Brief -
Retype the data word for word, starting at the line that contains "How do I perform: Click the 3D cursor tool?" and ending at the line that contains "coord(640,79)".

>> start Supplied entries

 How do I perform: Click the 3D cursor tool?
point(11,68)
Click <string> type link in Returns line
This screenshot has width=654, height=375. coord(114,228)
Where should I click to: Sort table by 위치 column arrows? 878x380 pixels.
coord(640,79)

>> end Supplied entries
>> start Supplied entries

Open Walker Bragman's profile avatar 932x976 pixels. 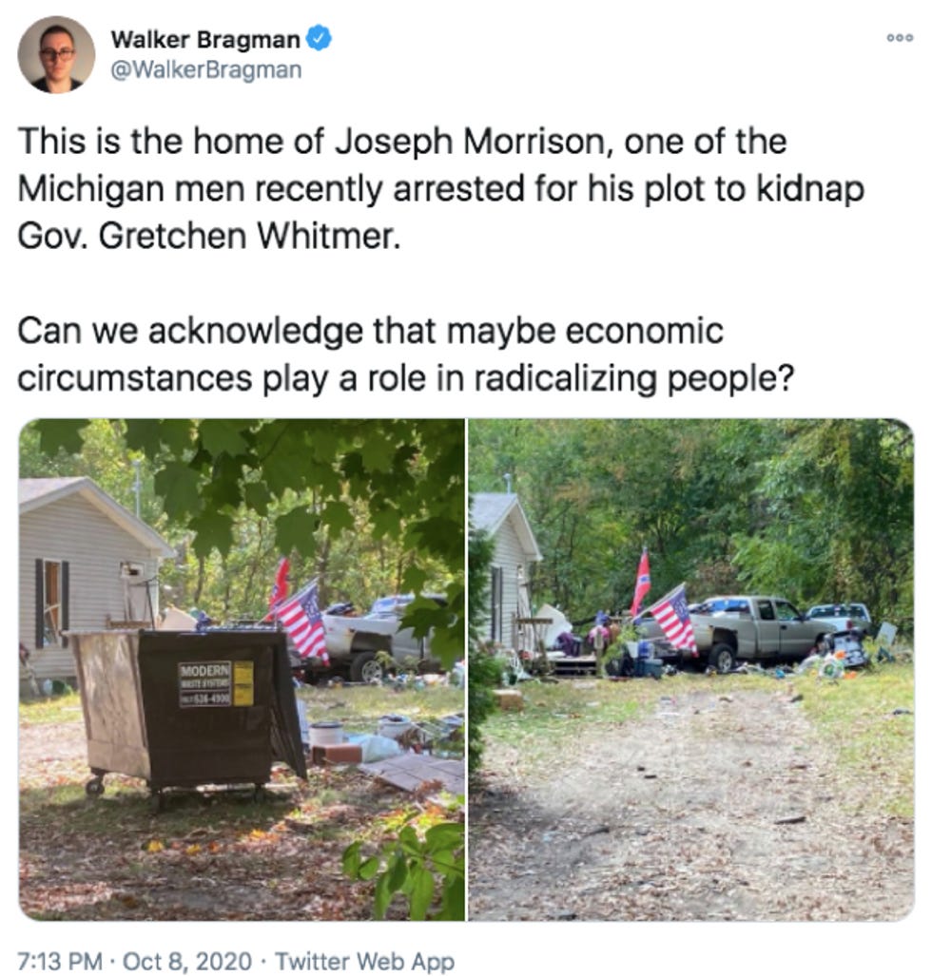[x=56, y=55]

>> end Supplied entries

Correct result -
 How do I perform: Click the 3D cursor tool?
point(11,68)
Click <string> type link in Returns line
This screenshot has width=654, height=375. coord(114,228)
Where should I click to: Sort table by 위치 column arrows? 878x380 pixels.
coord(640,79)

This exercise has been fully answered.